Her answer came so low he had to bend to hear it.

"He wanted it. I had to."

"Why do you give him all he asks for? David is nothing to you."

This time no answer came, and he stretched his hand and clasped the pommel of her saddle. The horses, feeling the pull of the powerful arm, drew together. His knee pressed on the shoulder of her pony, and feeling him almost against her she bent sideways, flinching from the contact.

"Why do you shrink from me, Missy?"

"I'm afraid," she whispered.

They paced on for a moment in silence. When he tried to speak his lips were stiff, and he moistened them to murmur:

"Of what?"

She shrunk still further and raised a hand between them. He snatched at it, pulling it down, saying hoarsely:

"Of me?"

"Of something-I don't know what. Of something terrible and strange."
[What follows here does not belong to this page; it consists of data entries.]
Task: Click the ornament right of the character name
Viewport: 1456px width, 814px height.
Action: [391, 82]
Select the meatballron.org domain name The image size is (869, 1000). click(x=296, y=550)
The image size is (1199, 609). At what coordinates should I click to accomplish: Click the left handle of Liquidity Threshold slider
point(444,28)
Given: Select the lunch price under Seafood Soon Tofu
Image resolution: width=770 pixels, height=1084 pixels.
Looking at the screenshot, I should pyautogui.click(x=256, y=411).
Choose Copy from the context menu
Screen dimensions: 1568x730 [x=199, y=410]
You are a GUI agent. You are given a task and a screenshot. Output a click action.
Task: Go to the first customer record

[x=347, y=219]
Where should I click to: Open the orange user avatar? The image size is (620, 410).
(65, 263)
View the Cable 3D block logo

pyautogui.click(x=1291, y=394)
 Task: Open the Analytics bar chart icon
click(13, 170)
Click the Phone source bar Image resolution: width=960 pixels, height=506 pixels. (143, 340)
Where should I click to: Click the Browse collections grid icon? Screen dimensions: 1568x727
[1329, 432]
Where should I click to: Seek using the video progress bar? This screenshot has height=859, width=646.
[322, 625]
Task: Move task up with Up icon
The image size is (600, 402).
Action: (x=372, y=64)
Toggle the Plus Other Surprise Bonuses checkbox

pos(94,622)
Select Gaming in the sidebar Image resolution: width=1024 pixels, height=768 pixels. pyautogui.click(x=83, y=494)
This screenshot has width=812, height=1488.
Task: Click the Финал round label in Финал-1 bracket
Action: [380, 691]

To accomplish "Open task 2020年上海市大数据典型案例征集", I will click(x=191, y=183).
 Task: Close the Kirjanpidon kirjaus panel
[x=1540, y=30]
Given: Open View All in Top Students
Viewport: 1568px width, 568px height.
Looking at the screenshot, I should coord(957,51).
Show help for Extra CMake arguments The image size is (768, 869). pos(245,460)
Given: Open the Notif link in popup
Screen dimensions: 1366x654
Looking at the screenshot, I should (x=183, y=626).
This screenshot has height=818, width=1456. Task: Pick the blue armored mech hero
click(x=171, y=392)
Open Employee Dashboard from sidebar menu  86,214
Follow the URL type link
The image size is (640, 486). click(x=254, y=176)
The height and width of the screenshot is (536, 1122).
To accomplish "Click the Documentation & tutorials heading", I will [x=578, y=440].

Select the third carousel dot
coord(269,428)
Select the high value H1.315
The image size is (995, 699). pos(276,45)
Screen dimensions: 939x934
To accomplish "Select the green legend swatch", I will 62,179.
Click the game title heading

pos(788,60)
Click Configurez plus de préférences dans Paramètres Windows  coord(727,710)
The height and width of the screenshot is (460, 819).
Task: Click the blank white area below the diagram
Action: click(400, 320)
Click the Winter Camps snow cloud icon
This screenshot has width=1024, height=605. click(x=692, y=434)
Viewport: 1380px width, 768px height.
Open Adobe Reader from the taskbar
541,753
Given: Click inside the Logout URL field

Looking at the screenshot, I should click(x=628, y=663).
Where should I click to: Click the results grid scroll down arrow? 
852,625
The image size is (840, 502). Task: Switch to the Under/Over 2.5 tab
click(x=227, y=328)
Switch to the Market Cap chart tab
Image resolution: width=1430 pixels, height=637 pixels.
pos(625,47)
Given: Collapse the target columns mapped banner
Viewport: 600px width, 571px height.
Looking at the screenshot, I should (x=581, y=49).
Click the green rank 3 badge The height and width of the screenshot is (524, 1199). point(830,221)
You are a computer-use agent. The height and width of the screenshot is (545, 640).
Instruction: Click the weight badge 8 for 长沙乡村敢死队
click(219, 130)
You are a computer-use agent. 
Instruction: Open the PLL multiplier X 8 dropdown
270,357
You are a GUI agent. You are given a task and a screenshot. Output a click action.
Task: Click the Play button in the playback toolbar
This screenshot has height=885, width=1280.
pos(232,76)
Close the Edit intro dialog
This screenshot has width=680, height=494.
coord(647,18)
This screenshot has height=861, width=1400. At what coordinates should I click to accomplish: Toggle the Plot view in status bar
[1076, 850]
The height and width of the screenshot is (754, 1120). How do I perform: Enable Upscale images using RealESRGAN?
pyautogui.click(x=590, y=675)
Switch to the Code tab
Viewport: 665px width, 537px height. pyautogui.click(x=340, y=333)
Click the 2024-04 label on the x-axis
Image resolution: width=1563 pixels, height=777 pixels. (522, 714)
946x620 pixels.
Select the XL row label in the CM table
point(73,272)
She tried to strike at her horse with the reins, but the man's hand dropped like a hawk on the pommel and drew the tired animal back to the foot pace.

"If you love me there's no need of fear," he said, then waited, the sound of her terrified breathing like the beating of waves in his ears, and murmured lower than before, "And you love me. I know it."

Her face showed in dark profile against the deep sky. He stared at it, then suddenly set his teeth and gave the pommel a violent jerk that made the horse stagger and grind against its companion. The creaking of the wagon came faint from a wake of shadowy trail.

"You've done it for weeks. Before you knew. Before you lied to your father when he tried to make you marry David."

She dropped the reins and clinched her hands against her breast, a movement of repression and also of pleading to anything that would protect her, any force that would give her strength to fight, not the man alone, but herself. But the will was not within her. The desert grew dim, the faint sounds from the wagon faded. Like a charmed bird, staring straight before it, mute and enthralled, she rocked lightly to left and right, and then swayed toward him.

The horse, feeling the dropped rein, stopped, jerking its neck forward in the luxury of rest, its companion coming to a standstill beside it. Courant raised himself in his saddle and gathered her in an embrace that crushed her against his bony frame, then pressed against her face with his, till he pushed it upward and could see it, white, with closed eyes, on his shoulder. He bent till his long hair mingled with hers and laid his lips on her mouth with the clutch of a bee on a flower.

They stood a compact silhouette, clear in the luminous starlight. The crack in the canvas that covered the wagon back widened and the eye that had been watching them, stared bright and wide, as if all the life of the feeble body had concentrated in that one organ of sense. The hands, damp and trembling, drew the canvas edges closer, but left space enough for the eye to dwell on this vision of a shattered world. It continued to gaze as Susan slid from the encircling arms, dropped from her horse, and came running forward, stumbling on the fallen bushes, as she ran panting out the old servant's name. Then it went back to the mountain man, a black shape in the loneliness of the night.